Гоголь любил повторять: "Всякий должен служить Господу на своем месте, но не так, будто бы он нам чужой". Поэтому, начав с критики современного общества с эстетической, нравственной и религиозной позиции, он свидетельствовал о стремлении к цивилизации, глубоко просвещенной религией: лишь на основе примирения между христианством и светским обществом мог начаться новый, плодотворный период человеческой истории.

Подобного рода убеждения, которые Гоголь высказывал друзьям с тем, чтобы они обратились к более глубокой религиозной жизни, а затем изложенные широкой публике в Выбранных местах из переписки с друзьями, конечно, должны были встретить насмешки и непонимание. Несомненно, в его "религиозной драме", как и в "фантастическом универсуме", большое место занимала утопия (4), но он, следуя путем мистиков вроде Фомы Кемпийского, не мог отдавать себе в этом отчета. Он подвергся нападкам Виссариона Белинского, который в своем знаменитом письме несправедливо упрекал Гоголя в поддержке абсолютистского режима Николая I. Официальные представители Русской православной церкви также смотрели на писателя с подозрением, поскольку он первым из светских деятелей высказался о предназначении церкви. Ни погружение в религиозную практику, ни разочаровавшее писателя путешествие в Иерусалим не принесли ему покоя. Вернувшись на родину в конце апреля 1848 года, он продолжает путь аскета, завершив его трогательными Размышлениями о божественной литургии. Вдохновение для этой книги, опубликованной уже после смерти автора, в 1857 году, Гоголь черпал из знания Римской церкви и восхищения ею. Он поставил себе весьма определенную цель: предложить русским простое для понимания руководство, которое объясняло бы смысл литургических действий, символику жестов, сущность божественной тайны. Лишь таким образом можно было тронуть сердца современников, чтобы они осознали сущность христианства в этом мире (5).

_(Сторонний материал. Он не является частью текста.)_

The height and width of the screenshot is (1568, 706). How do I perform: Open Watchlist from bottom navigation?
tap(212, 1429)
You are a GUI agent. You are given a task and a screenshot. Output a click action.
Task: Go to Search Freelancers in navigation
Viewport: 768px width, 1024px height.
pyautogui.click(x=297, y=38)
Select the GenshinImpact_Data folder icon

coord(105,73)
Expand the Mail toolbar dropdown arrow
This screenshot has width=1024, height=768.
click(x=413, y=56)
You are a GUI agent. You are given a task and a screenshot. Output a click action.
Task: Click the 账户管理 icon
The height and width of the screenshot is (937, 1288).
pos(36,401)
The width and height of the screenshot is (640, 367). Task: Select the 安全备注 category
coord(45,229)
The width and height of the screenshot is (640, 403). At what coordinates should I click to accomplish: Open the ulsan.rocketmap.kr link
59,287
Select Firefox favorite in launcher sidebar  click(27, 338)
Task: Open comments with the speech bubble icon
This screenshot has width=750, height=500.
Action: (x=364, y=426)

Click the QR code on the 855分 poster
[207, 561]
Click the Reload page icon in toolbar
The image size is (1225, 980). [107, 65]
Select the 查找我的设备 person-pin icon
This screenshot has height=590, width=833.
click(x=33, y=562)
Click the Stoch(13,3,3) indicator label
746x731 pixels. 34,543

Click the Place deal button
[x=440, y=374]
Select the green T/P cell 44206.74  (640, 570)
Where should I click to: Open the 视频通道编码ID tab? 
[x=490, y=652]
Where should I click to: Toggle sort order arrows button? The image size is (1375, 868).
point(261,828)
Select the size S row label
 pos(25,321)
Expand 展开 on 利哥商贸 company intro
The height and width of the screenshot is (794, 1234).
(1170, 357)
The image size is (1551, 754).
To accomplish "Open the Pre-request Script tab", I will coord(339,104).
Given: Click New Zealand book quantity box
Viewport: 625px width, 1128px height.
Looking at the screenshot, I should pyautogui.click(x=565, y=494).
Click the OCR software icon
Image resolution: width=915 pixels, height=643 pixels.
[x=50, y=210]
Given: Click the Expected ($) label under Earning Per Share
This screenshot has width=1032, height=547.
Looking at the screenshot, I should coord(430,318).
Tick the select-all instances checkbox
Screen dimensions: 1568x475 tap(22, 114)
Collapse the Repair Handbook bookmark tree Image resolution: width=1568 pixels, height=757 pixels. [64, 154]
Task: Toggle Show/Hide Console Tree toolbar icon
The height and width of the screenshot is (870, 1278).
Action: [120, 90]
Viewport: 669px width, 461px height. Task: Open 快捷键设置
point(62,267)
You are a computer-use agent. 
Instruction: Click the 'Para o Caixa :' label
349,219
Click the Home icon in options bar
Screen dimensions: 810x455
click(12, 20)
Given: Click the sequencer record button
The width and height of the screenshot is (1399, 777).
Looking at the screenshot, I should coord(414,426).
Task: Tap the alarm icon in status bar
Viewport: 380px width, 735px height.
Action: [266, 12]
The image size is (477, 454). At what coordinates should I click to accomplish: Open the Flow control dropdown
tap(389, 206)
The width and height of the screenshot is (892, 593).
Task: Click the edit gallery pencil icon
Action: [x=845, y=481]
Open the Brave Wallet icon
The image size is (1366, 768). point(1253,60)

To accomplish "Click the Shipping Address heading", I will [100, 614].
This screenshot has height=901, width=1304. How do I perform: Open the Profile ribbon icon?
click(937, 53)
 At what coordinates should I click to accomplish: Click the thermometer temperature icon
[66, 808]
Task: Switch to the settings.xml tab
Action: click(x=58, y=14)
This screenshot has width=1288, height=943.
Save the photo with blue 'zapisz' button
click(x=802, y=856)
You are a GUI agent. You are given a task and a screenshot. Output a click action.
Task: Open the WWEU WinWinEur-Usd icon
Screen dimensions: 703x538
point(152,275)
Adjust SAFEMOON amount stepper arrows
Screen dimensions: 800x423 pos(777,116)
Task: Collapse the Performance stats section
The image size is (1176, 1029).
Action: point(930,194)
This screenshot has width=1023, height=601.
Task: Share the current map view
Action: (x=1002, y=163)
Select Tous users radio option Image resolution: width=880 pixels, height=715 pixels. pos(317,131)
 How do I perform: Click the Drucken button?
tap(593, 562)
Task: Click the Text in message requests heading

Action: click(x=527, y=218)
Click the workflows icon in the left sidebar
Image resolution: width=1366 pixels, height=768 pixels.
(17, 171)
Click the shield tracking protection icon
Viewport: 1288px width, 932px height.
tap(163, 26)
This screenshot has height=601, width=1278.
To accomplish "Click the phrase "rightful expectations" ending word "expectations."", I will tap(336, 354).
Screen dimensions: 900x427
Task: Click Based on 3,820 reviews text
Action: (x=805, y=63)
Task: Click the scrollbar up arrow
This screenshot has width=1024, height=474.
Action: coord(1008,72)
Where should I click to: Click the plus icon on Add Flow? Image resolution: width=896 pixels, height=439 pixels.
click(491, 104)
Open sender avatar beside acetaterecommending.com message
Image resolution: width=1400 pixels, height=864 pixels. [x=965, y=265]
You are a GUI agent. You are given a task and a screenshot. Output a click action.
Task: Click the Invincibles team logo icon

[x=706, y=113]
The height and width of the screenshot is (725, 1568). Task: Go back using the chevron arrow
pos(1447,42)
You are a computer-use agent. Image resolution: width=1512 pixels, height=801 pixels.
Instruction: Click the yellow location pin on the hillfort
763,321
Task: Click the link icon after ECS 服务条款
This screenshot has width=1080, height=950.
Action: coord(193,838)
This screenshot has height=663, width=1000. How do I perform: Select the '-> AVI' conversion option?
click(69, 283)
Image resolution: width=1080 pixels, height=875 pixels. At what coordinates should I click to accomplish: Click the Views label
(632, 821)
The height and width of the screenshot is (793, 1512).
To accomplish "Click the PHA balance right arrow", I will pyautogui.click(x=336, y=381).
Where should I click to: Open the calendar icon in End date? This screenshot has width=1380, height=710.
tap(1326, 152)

Итак, Гоголь прошел долгий духовный и религиозный путь, и все это время центральное место в его мыслях и мучениях занимал вопрос диалектической взаимосвязи Русской и Римской церквей. Главным, что великий писатель хотел сказать будущим поколениям, было, по всей видимости, вот что: необходимо обновить церковь Востока, используя опыт Западной церкви в том, что касается ее мировоззрения и места в обществе.

------------------

1 Lo Gatto Е. Russi in Italia. Dal secolo XVII ad oggi. Roma, 1971. P. 124.

2 Зеньковский Н. Русские мыслители и Европа. Париж (не датировано). С. 42 ел.; Schulz В. Pensatori russi di fronte a Cristo. Vol. II. Firenze, 1949. P. 84; Behr-Sigel E. Le message de Gogol'//Contacts. 1949. P. 42.

3 Pascal P. Le drame spirituel de Gogol'/Intr. a Gogol' Méditations liturgie. Paris — Bruges, 1952, passim.

4 Strada V. Simbolo е storia. Venezia, 1988. P. 16.

CВЯЩ. СЕРГИЙ БУЛГАКОВ

Если не считать политико-культурного движения евразийцев, не лишенного ярко выраженной полемической направленности, но сведенного на нет всего за десятилетие, более зрелая часть русской православной религиозной эмиграции благодаря близкому знакомству с менталитетом и деятельностью последователей Маркса в России поставила перед собой фундаментальную задачу. Воодушевленные неоскудевающим христианским оптимизмом, помогавшим преодолевать материальные трудности в условиях изгнания, эти православные мыслители без колебаний подвергли резкой критике атеистов, защищая основы церкви и религии: они рассказывали о своем опыте не только русским, но и всему человечеству, свидетельствуя, каким жестоким и бесчеловечным был коммунистический эксперимент. Эти изгнанники, люди высокой культуры и истинной нравственности, обладали несокрушимой верой в окончательное поражение врага христианской веры: во время тяжелого кризиса и брожения умов они пришли к окончательному выводу, что христианское единство неизбежно.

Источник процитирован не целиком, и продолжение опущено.